WORK REQUEST
Copy out the line that contains "Tysons (331, 2484)" and the lines after it through the final one in the entries below, exactly, with no other lines.

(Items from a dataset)
BEGIN

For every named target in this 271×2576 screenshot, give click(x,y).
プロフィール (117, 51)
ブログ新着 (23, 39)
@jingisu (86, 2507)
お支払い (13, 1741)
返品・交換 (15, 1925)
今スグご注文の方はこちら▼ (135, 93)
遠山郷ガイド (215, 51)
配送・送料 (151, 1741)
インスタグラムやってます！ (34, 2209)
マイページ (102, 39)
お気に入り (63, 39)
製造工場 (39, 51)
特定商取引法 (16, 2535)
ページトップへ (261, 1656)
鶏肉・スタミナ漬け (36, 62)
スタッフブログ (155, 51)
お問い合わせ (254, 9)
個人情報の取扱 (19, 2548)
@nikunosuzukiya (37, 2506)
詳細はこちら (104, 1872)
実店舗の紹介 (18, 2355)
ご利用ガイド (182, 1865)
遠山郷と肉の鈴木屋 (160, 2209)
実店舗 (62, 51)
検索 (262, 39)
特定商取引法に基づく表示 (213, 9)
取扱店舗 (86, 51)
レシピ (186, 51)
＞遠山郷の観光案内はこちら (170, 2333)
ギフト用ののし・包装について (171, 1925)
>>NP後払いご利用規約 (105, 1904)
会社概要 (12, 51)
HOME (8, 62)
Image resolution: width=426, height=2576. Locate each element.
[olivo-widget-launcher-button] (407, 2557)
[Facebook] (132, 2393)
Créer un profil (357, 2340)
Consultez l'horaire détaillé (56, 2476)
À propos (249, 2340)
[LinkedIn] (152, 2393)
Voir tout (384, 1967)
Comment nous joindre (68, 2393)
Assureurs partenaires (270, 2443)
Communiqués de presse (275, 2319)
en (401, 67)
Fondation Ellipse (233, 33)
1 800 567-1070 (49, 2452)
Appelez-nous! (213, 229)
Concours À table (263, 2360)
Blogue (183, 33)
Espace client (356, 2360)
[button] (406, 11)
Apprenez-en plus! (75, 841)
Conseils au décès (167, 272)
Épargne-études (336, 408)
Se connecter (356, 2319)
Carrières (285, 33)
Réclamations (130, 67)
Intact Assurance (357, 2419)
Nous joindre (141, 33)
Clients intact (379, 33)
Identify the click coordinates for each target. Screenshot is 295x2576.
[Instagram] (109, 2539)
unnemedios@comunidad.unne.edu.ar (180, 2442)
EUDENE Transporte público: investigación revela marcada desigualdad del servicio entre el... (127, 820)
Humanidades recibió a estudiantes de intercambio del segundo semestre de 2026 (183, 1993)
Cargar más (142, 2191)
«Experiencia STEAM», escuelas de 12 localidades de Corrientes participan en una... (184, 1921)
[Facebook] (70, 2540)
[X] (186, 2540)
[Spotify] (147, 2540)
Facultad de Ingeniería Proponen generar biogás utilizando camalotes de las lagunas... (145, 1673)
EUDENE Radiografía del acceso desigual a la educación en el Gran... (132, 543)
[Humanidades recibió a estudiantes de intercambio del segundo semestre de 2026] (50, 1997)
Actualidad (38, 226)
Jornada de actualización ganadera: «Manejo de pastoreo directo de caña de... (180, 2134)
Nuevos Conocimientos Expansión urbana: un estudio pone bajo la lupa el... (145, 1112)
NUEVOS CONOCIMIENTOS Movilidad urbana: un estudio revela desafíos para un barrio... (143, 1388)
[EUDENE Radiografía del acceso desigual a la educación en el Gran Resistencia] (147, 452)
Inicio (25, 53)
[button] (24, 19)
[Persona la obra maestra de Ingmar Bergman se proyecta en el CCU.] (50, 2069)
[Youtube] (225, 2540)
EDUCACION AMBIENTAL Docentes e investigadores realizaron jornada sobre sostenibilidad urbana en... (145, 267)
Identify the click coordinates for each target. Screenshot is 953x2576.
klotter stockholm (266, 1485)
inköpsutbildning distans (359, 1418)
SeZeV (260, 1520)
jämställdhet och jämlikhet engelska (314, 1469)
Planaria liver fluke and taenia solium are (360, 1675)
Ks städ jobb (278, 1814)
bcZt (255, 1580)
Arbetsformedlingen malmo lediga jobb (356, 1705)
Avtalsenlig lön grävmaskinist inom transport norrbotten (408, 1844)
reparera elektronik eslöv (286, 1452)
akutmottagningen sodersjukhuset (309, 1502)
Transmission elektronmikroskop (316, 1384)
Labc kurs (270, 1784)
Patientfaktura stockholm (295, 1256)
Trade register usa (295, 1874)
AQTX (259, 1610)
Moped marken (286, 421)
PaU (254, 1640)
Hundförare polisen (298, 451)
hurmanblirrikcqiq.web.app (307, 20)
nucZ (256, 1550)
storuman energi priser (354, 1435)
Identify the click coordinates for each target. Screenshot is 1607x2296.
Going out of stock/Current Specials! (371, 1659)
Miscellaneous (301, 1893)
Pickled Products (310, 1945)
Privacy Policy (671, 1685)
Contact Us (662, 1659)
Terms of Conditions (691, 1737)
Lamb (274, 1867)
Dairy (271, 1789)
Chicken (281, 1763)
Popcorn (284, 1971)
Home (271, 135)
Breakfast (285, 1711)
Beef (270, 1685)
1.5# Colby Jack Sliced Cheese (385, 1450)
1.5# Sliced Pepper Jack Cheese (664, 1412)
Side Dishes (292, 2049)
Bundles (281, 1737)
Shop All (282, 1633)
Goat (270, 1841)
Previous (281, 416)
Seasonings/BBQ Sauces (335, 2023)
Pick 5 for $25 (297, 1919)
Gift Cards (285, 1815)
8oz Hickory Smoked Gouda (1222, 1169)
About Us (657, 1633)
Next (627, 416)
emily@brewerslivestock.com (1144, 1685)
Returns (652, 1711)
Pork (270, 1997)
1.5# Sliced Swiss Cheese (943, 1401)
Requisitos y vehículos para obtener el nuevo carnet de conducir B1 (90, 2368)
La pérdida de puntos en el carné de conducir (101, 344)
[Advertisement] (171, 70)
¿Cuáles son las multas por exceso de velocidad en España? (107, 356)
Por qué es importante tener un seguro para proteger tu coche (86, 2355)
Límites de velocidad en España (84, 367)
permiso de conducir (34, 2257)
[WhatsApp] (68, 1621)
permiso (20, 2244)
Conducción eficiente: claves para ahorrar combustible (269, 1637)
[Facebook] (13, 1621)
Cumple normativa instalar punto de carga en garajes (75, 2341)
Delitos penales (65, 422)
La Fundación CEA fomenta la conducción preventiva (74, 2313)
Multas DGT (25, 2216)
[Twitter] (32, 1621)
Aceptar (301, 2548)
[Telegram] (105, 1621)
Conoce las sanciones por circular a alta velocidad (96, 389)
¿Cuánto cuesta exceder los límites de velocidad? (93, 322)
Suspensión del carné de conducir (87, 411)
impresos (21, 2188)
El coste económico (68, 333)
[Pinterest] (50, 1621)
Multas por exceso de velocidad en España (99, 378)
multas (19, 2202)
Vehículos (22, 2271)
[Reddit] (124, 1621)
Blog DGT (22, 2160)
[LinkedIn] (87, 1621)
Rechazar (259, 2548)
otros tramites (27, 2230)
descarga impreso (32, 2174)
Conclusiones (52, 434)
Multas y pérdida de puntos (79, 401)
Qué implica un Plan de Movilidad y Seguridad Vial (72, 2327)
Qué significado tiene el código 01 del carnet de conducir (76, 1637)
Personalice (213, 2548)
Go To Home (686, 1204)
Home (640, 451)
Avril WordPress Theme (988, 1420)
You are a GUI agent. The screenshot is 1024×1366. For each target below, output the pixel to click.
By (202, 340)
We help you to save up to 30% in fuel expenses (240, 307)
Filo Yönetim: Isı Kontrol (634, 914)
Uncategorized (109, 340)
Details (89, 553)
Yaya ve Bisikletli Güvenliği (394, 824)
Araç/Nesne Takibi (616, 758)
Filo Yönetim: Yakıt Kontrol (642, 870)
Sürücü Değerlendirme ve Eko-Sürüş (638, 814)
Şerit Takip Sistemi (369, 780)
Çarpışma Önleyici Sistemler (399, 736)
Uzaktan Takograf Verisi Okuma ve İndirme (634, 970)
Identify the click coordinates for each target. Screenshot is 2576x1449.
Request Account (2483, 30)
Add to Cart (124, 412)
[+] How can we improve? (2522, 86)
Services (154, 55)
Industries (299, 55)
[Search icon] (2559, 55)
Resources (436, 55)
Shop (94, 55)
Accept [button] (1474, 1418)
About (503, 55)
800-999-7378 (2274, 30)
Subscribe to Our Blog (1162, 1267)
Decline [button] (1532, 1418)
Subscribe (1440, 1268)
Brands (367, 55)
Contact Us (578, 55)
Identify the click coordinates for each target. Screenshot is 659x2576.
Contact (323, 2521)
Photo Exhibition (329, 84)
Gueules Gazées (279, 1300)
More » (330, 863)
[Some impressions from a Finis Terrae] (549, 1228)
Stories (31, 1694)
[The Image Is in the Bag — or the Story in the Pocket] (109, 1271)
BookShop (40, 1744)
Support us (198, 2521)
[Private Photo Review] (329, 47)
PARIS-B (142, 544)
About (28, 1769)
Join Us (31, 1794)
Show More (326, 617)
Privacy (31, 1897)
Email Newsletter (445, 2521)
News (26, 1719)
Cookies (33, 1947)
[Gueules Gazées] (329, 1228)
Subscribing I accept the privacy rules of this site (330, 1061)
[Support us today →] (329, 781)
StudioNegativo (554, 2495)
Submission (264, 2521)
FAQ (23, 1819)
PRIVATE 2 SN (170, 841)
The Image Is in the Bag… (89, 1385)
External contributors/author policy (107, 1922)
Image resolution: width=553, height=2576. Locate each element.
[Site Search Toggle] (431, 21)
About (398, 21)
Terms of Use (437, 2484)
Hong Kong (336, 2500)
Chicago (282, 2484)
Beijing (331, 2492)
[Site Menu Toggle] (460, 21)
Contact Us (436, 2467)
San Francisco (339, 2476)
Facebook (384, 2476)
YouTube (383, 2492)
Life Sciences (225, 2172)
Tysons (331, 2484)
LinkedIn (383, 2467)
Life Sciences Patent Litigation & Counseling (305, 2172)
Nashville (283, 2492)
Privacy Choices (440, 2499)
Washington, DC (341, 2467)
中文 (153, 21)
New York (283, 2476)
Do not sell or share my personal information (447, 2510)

END

TASK ANSWER
Tysons (331, 2484)
LinkedIn (383, 2467)
Life Sciences Patent Litigation & Counseling (305, 2172)
Nashville (283, 2492)
Privacy Choices (440, 2499)
Washington, DC (341, 2467)
中文 (153, 21)
New York (283, 2476)
Do not sell or share my personal information (447, 2510)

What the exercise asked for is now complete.